I also recommend DATA MONITORING IN CLINICAL TRIALS, by the same three authors as the book currently under review.
Summary: easy to read overview of clinical trials
Rating: 4
If you need a quick intro into trial design that is well written and easy to understand this is a great book. It served as a nice survey of the topic. Some ares are just detailed enough other will stimulate you to look further in a more authoritative book on the topic. This allows the reader to see the concept and get a good general understanding. I have enjoyed coming back to this book again and again as each chapter is very concise.
Summary: Good book to build your fundamentals
Rating: 4
This book does exactly what it says in the title. Get this if you are looking to get your basic fundamentals straight in the area of clinical trials.
The best part of this book is the way the chapters are lined out and how the authors explain certain concepts based on their own practical experiences and illustrating from their own studies.
You do not need to read the book in order. You can read the chapters for a specific topic and there is no continuity among them. And I mean this in a good way because if you want to read Chapter 9 you can do that and you do not need to flip through earlier pages a lot.
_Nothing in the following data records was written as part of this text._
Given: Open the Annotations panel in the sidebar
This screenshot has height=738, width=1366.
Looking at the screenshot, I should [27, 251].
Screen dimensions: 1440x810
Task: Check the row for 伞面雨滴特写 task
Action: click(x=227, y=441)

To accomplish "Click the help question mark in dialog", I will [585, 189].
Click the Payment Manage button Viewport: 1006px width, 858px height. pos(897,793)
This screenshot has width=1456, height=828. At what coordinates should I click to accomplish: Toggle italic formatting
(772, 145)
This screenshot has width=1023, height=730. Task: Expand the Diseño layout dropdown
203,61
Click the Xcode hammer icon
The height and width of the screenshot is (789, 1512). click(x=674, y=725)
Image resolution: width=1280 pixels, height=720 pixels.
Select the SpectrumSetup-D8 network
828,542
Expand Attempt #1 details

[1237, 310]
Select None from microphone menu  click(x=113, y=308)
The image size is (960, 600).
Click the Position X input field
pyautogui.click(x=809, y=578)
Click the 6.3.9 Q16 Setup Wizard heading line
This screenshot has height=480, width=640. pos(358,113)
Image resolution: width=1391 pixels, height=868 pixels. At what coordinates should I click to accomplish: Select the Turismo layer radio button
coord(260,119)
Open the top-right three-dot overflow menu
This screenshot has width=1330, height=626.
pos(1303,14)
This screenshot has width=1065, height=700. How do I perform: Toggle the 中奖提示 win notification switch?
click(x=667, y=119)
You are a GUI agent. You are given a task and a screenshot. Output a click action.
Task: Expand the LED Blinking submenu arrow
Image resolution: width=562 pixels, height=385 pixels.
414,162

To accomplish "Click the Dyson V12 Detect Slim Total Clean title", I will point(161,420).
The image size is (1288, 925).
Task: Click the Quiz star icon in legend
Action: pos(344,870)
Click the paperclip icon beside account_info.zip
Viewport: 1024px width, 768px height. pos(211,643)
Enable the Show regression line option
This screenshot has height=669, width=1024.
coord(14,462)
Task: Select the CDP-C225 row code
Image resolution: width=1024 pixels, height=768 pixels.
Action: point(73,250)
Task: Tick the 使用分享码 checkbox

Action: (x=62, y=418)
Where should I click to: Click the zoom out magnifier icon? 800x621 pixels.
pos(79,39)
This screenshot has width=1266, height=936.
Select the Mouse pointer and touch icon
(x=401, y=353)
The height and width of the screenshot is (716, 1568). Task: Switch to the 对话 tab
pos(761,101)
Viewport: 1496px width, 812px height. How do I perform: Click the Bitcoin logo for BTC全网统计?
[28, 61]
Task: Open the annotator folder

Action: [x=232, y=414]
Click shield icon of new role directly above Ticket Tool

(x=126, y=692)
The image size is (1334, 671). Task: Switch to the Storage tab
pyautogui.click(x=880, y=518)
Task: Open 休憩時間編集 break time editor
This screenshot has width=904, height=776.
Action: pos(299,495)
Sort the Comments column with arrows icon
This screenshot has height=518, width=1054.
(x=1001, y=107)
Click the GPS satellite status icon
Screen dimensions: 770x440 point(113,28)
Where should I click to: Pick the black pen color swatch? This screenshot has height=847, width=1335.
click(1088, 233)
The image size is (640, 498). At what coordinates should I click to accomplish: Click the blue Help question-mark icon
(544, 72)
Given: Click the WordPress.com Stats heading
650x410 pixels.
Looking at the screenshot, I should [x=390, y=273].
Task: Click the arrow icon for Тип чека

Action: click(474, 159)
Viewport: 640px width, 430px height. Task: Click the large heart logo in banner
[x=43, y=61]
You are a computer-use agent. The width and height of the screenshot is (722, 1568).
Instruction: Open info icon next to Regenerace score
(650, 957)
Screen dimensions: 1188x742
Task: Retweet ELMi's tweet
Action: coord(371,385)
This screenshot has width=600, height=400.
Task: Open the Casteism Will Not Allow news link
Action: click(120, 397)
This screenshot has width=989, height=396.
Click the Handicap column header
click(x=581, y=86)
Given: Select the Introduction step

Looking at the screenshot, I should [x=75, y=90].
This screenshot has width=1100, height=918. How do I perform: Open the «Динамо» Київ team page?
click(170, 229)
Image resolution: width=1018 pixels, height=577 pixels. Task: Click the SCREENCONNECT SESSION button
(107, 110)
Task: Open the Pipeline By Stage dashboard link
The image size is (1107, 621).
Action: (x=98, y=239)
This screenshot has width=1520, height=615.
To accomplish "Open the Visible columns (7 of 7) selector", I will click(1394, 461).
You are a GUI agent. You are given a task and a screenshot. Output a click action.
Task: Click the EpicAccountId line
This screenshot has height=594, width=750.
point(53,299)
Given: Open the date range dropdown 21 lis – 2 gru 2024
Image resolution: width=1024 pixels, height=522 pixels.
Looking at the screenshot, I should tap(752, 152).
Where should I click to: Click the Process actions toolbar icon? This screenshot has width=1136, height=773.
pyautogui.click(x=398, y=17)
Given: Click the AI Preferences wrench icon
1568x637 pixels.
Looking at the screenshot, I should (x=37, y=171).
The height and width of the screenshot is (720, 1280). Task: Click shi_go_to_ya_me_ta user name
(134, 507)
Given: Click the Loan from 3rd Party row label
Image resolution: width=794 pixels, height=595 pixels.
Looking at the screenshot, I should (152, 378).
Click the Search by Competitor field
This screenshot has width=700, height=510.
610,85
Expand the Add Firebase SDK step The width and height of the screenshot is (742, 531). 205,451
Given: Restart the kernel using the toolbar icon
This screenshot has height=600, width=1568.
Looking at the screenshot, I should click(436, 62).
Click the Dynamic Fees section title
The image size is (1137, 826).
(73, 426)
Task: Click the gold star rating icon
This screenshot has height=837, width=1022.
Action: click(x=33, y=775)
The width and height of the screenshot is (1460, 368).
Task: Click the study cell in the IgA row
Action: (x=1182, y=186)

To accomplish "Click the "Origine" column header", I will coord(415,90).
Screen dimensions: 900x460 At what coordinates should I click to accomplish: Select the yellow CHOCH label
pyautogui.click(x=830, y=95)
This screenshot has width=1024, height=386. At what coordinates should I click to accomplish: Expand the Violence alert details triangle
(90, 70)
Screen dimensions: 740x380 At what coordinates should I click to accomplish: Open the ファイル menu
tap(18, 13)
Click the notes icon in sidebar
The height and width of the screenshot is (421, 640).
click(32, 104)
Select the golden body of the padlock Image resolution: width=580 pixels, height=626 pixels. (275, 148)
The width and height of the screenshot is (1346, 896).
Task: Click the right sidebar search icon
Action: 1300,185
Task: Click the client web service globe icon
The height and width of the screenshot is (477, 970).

Maybe a couple here and there.
But overall I really enjoyed this book. A good buy if you are in this area.
Summary: Invaluable Information and Easy to Read
Rating: 5
One of the biggest challenges most of us have in managing a complex clinical trial is in keeping all the complexity simple. Clinical Trials have gotten longer and the number of processes, regulations, and others involved in a typical trial process has increased too.
That’s why I appreciate this books approach. What separates this book from the others that I’ve read is that it was written by individuals who really understand the challenges and nuances of a clinical trial from experience and how to communicate their experience simply. It truely sticks to the fundamentals.
Thank you to the authors for this book.